Data to process:
——
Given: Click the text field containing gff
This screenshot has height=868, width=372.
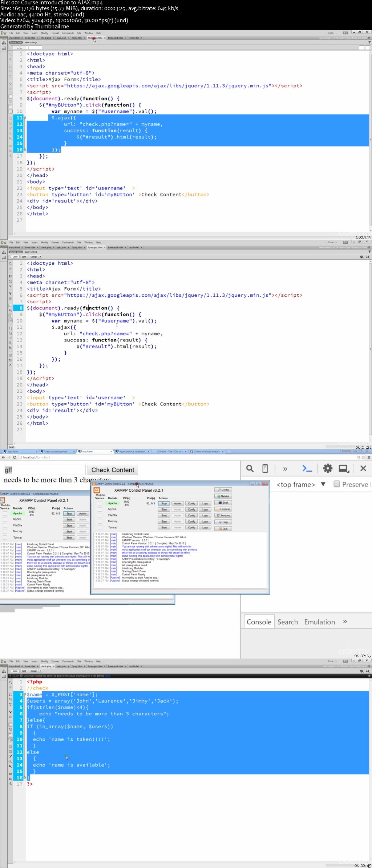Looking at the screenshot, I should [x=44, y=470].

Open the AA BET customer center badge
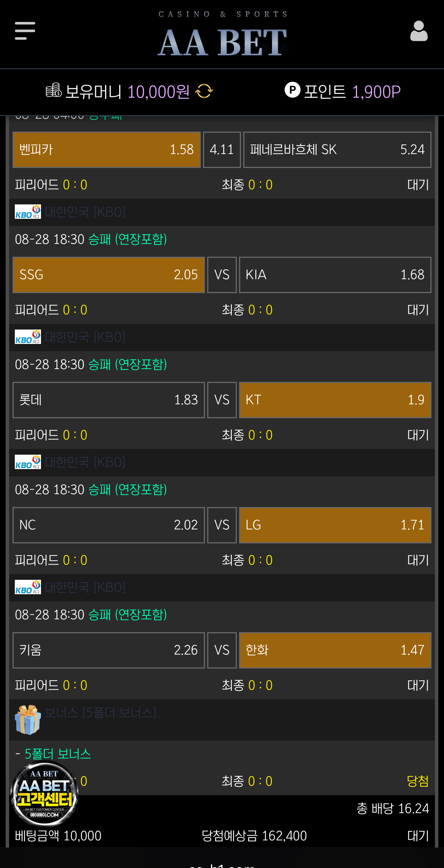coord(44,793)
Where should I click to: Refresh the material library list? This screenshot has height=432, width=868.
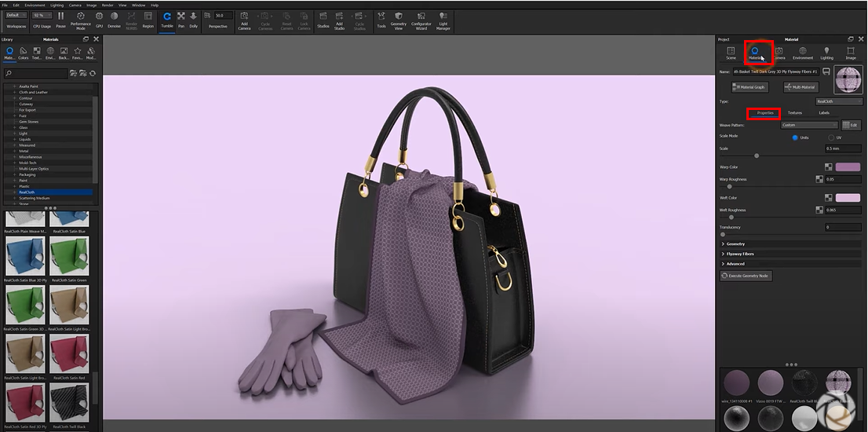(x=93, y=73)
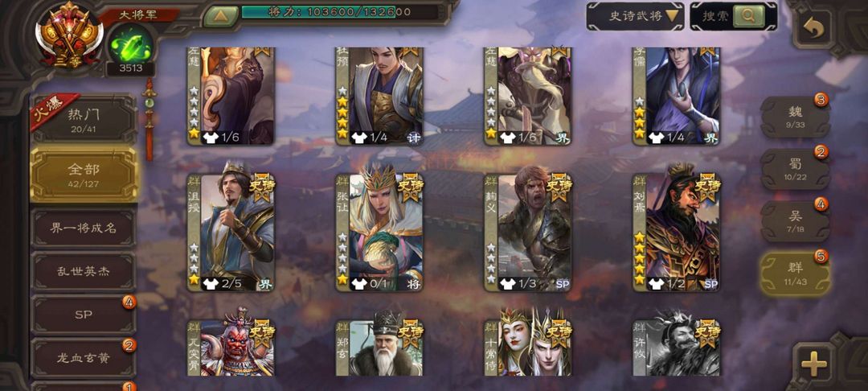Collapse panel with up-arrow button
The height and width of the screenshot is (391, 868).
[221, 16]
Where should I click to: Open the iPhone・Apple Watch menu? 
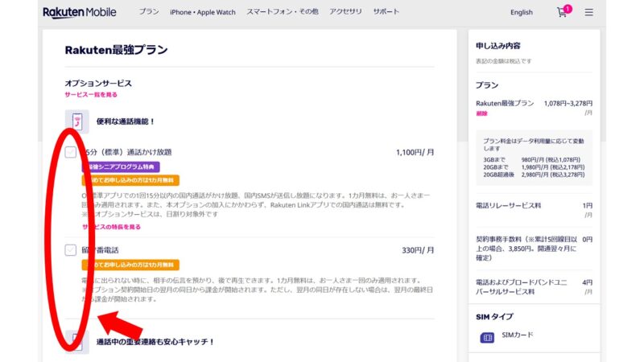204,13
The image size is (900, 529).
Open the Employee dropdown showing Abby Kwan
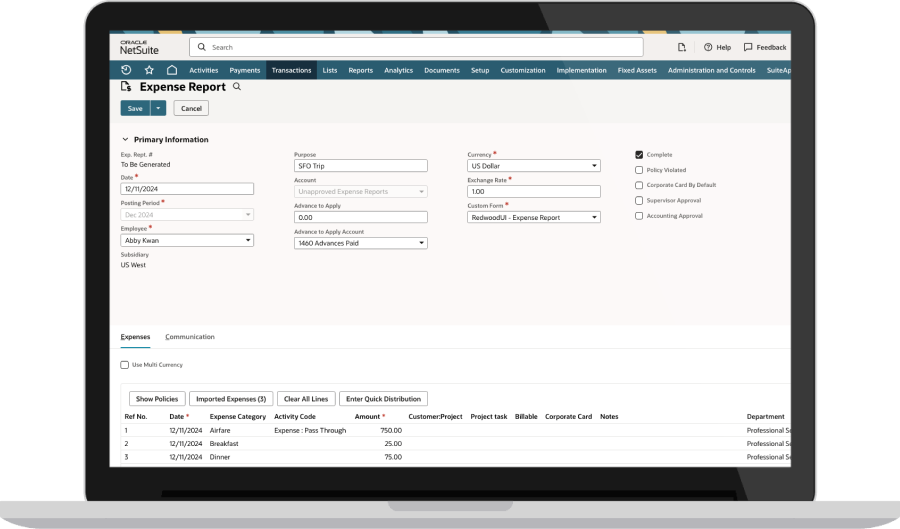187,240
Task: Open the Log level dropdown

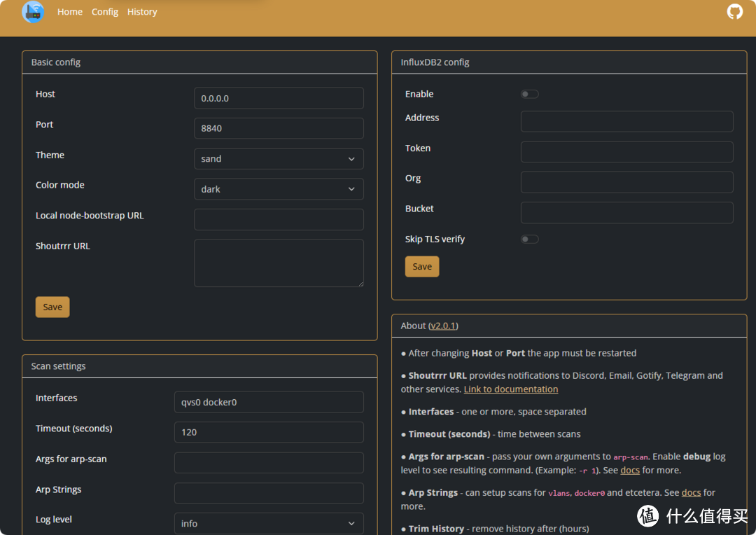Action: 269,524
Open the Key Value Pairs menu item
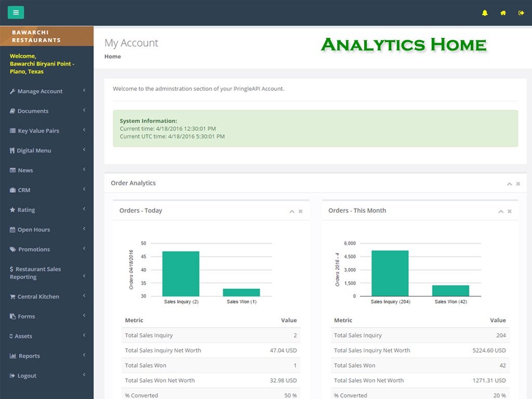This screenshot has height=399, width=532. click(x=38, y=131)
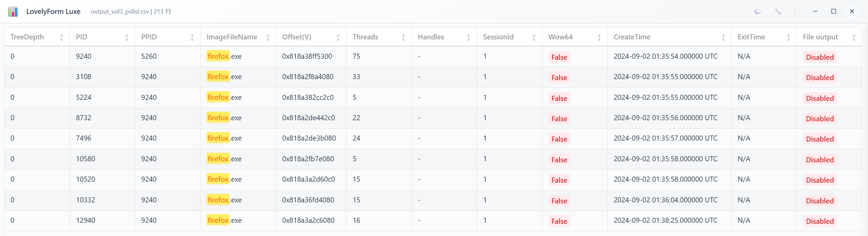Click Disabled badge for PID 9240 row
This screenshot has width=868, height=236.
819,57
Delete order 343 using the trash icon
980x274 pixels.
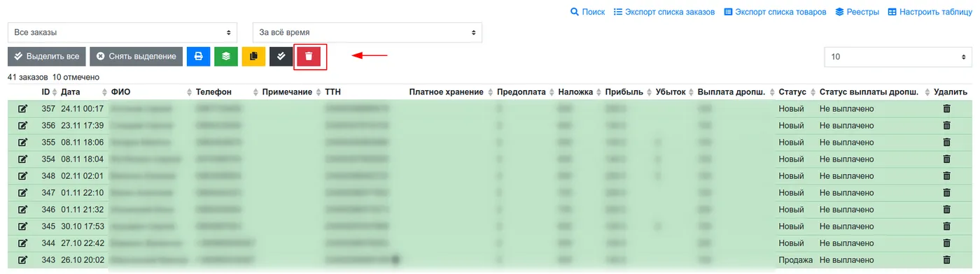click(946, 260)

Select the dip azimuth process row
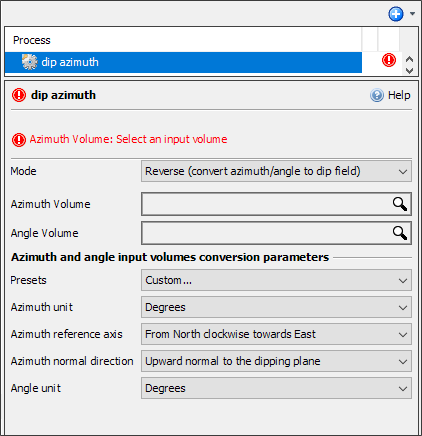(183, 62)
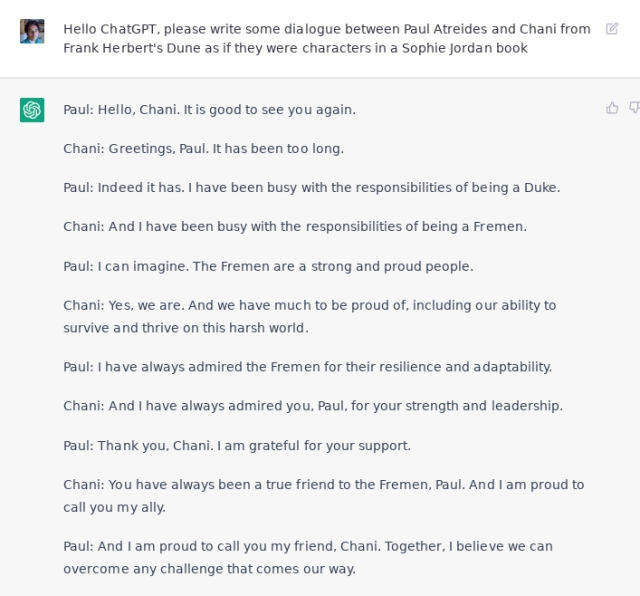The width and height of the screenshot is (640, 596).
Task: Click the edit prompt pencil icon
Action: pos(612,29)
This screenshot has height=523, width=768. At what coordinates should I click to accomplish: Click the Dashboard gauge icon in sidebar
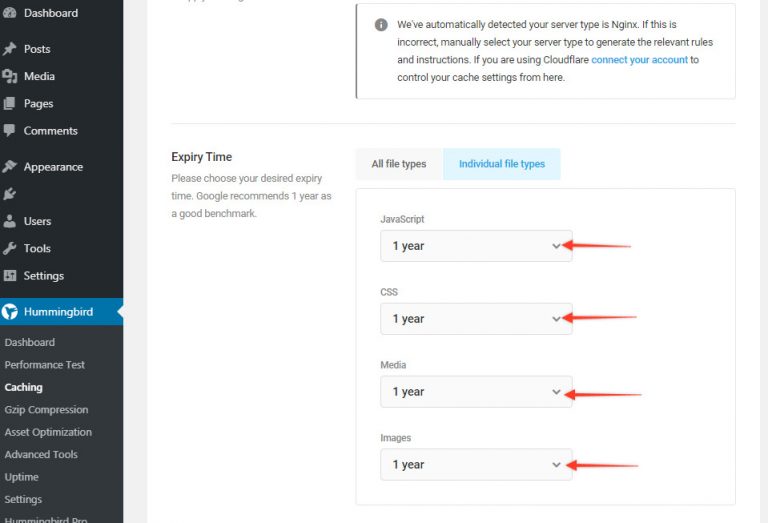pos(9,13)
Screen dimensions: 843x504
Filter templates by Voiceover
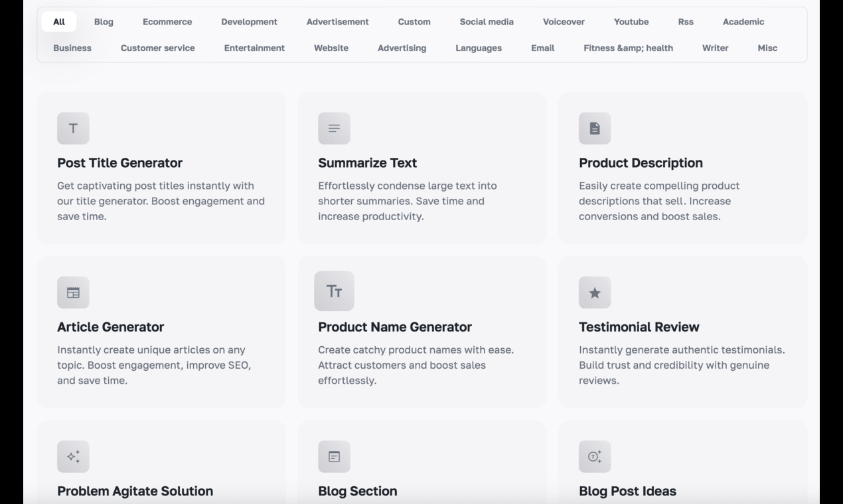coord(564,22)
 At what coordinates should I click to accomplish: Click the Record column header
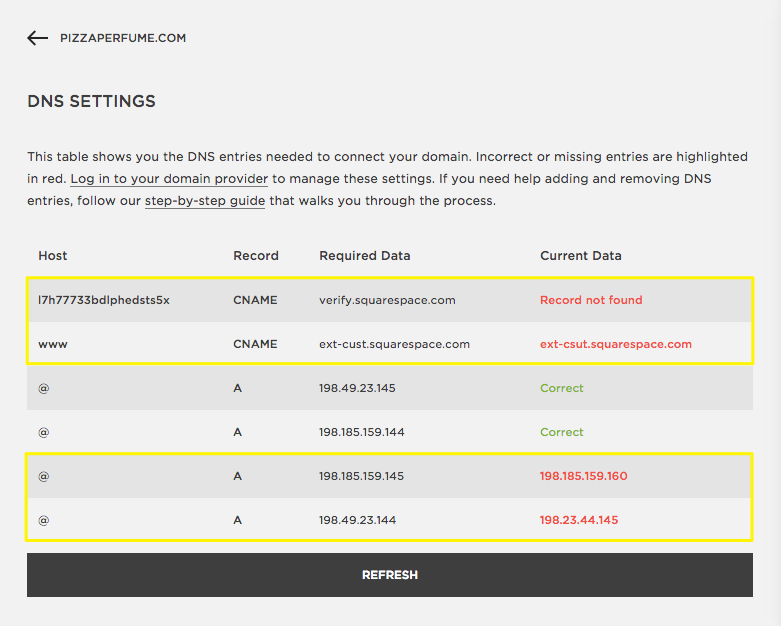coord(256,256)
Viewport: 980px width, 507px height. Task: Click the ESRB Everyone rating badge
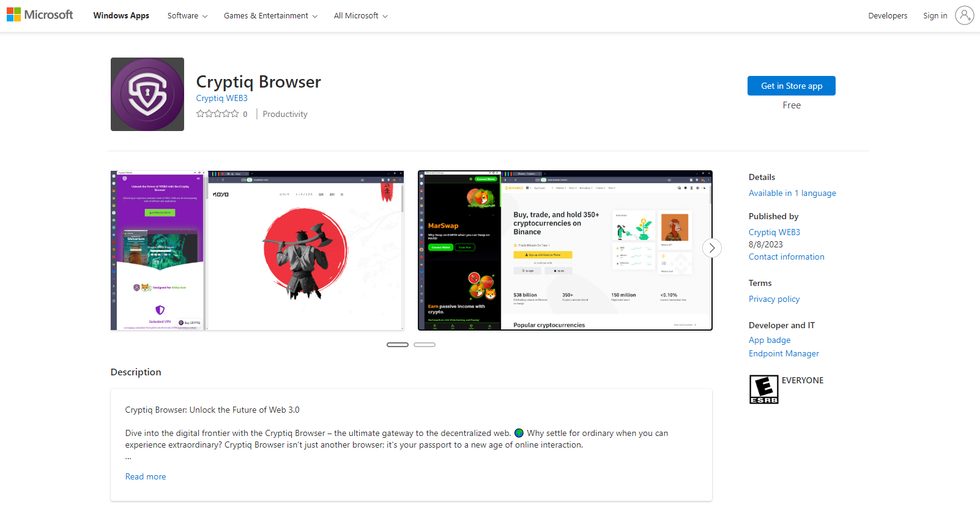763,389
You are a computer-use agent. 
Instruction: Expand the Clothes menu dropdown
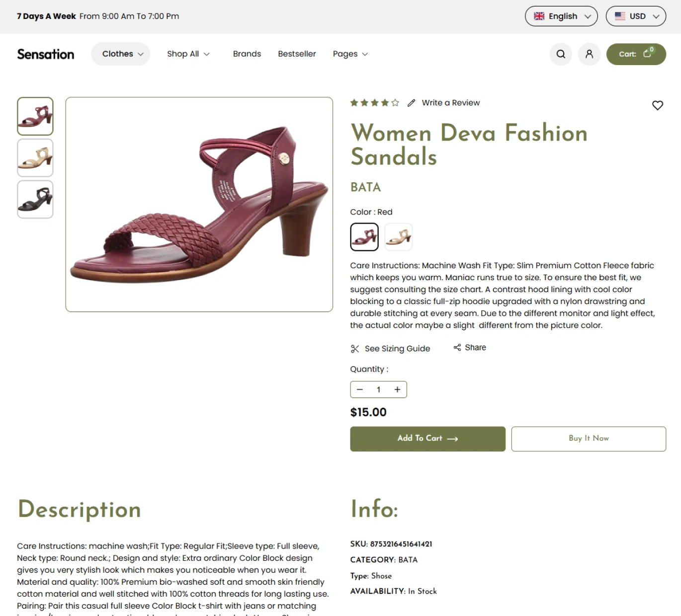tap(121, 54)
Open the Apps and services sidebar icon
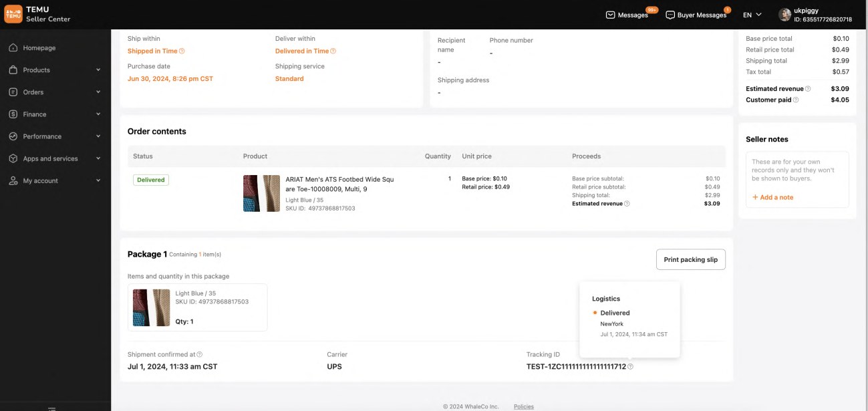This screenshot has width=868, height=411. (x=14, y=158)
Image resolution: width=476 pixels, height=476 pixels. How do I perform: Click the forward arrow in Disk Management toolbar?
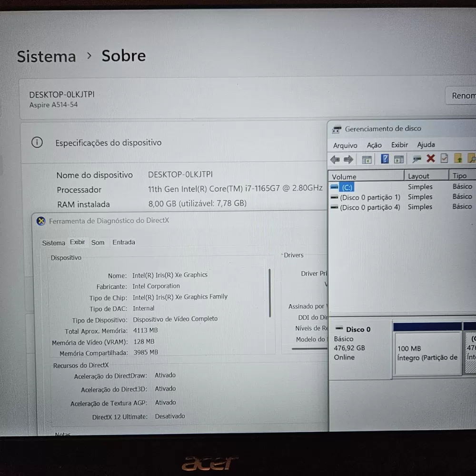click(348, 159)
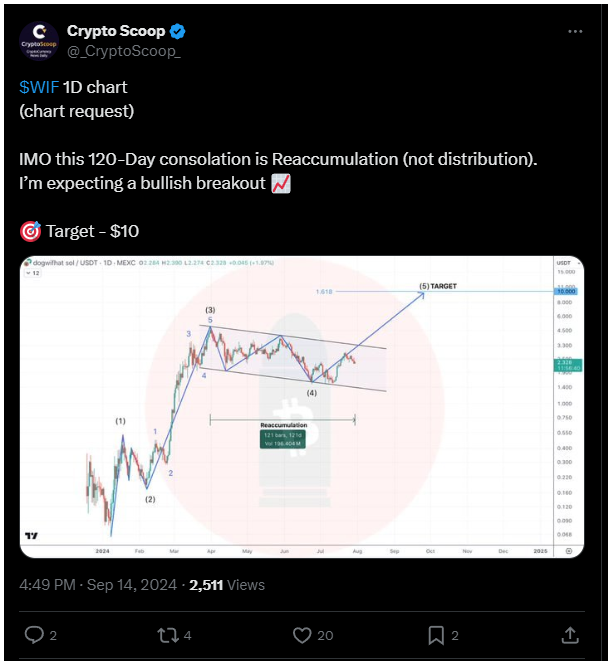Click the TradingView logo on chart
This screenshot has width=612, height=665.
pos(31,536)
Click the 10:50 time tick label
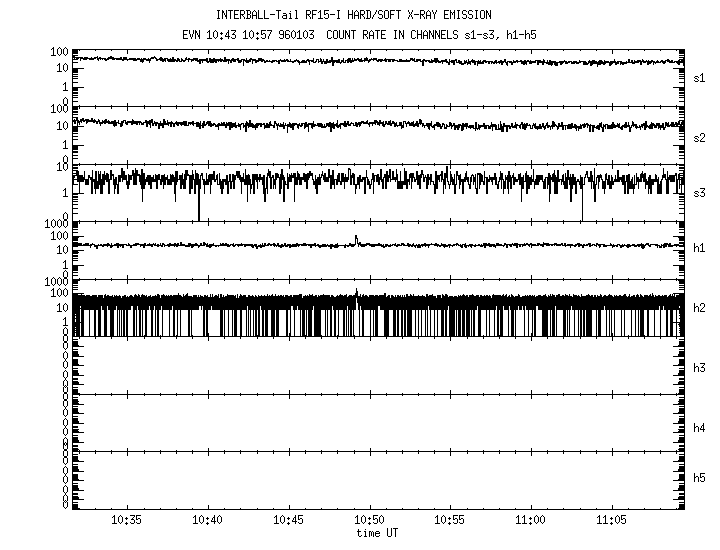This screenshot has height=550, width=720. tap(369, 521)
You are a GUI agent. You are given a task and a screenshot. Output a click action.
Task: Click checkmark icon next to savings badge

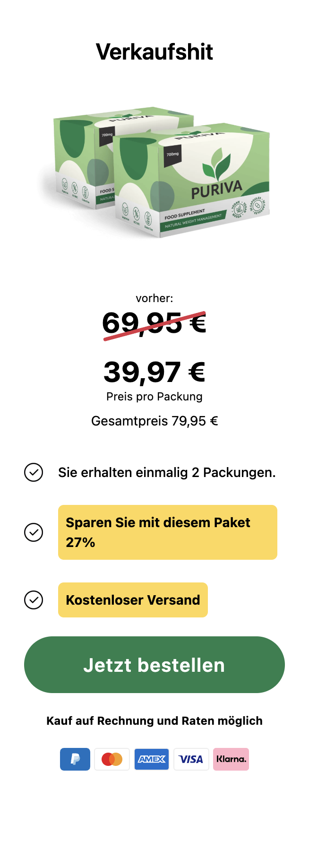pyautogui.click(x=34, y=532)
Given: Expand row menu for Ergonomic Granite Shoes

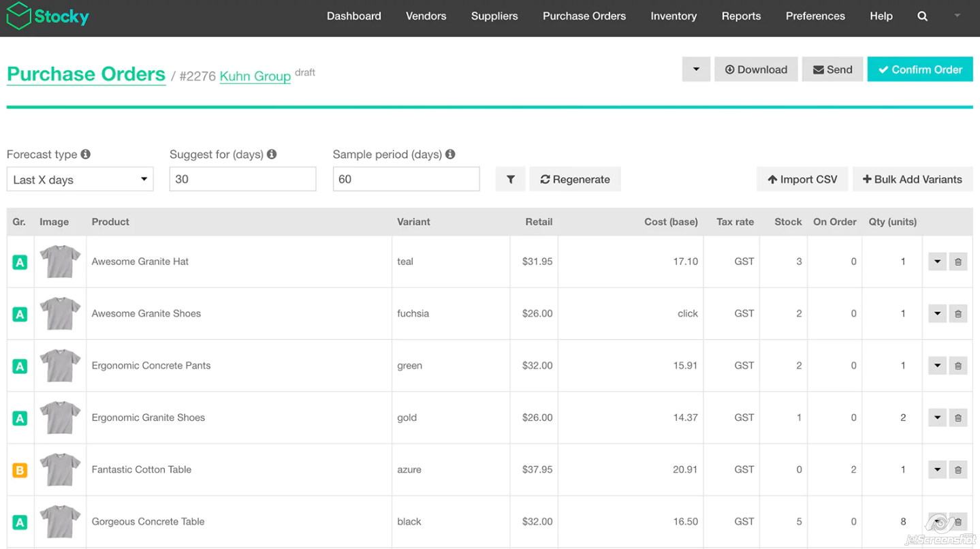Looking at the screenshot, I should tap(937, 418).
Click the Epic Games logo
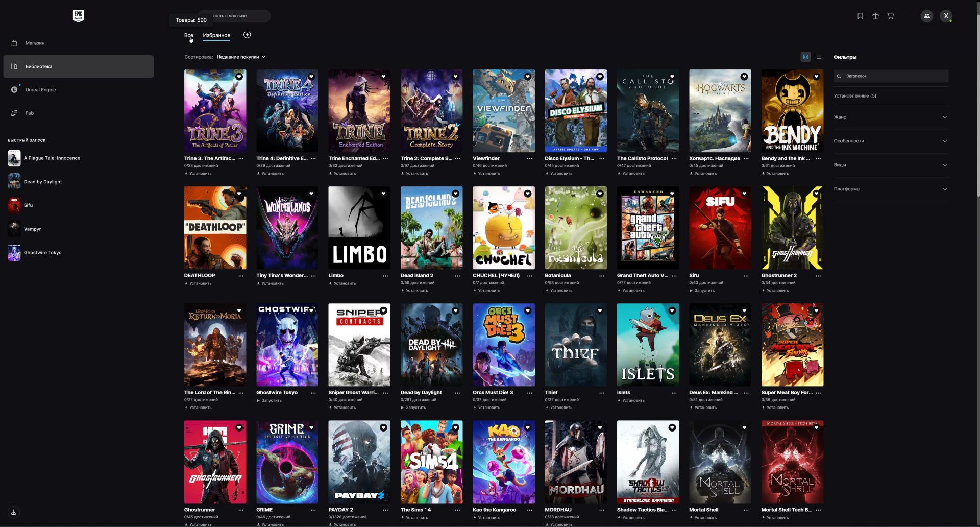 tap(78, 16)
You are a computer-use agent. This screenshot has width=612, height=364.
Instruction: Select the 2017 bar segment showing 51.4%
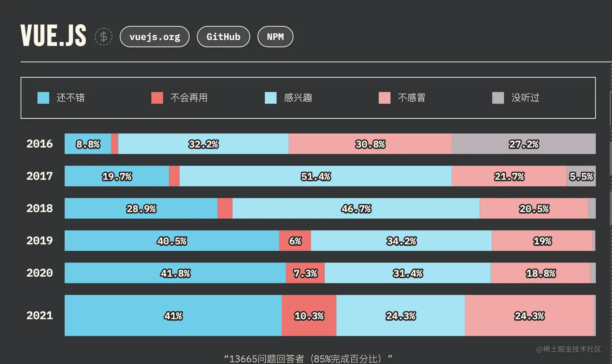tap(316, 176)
——
Print the data again word for word, pictures excluded.

Task solution:
Given: Click the text field containing gff
This screenshot has height=868, width=372.
Looking at the screenshot, I should [x=44, y=470].

Open the AA BET customer center badge
coord(44,793)
Where should I click to: Refresh the material library list? This screenshot has height=432, width=868.
(x=93, y=73)
Collapse panel with up-arrow button
The height and width of the screenshot is (391, 868).
[221, 16]
Where should I click to: Open the iPhone・Apple Watch menu? 
204,13
The image size is (900, 529).
Open the Employee dropdown showing Abby Kwan
187,240
Task: Open the Log level dropdown

Action: 269,524
Open the Key Value Pairs menu item
This screenshot has height=399, width=532. click(x=38, y=131)
Click Disabled badge for PID 9240 row
This screenshot has width=868, height=236.
819,57
Delete order 343 using the trash icon
980x274 pixels.
click(946, 260)

Select the dip azimuth process row
(183, 62)
The width and height of the screenshot is (640, 596).
Task: Click the edit prompt pencil icon
Action: pos(612,29)
This screenshot has height=523, width=768. At what coordinates should I click to accomplish: Click the Dashboard gauge icon in sidebar
pos(9,13)
Screen dimensions: 843x504
Filter templates by Voiceover
coord(564,22)
 At what coordinates should I click to accomplish: Click the Record column header
coord(256,256)
Viewport: 980px width, 507px height. Task: Click the ESRB Everyone rating badge
763,389
You are a computer-use agent. 
Instruction: Expand the Clothes menu dropdown
tap(121, 54)
Open the Apps and services sidebar icon
This screenshot has width=868, height=411. (x=14, y=158)
Image resolution: width=476 pixels, height=476 pixels. How do I perform: Click the forward arrow in Disk Management toolbar?
click(348, 159)
Click the TradingView logo on chart
This screenshot has width=612, height=665.
pos(31,536)
Click the 10:50 time tick label
This screenshot has height=550, width=720. tap(369, 521)
You are a GUI agent. You are given a task and a screenshot. Output a click action.
Task: Click checkmark icon next to savings badge

pyautogui.click(x=34, y=532)
Given: Expand row menu for Ergonomic Granite Shoes

Looking at the screenshot, I should tap(937, 418).
Click the Epic Games logo
 tap(78, 16)
You are a computer-use agent. This screenshot has width=612, height=364.
Instruction: Select the 2017 bar segment showing 51.4%
tap(316, 176)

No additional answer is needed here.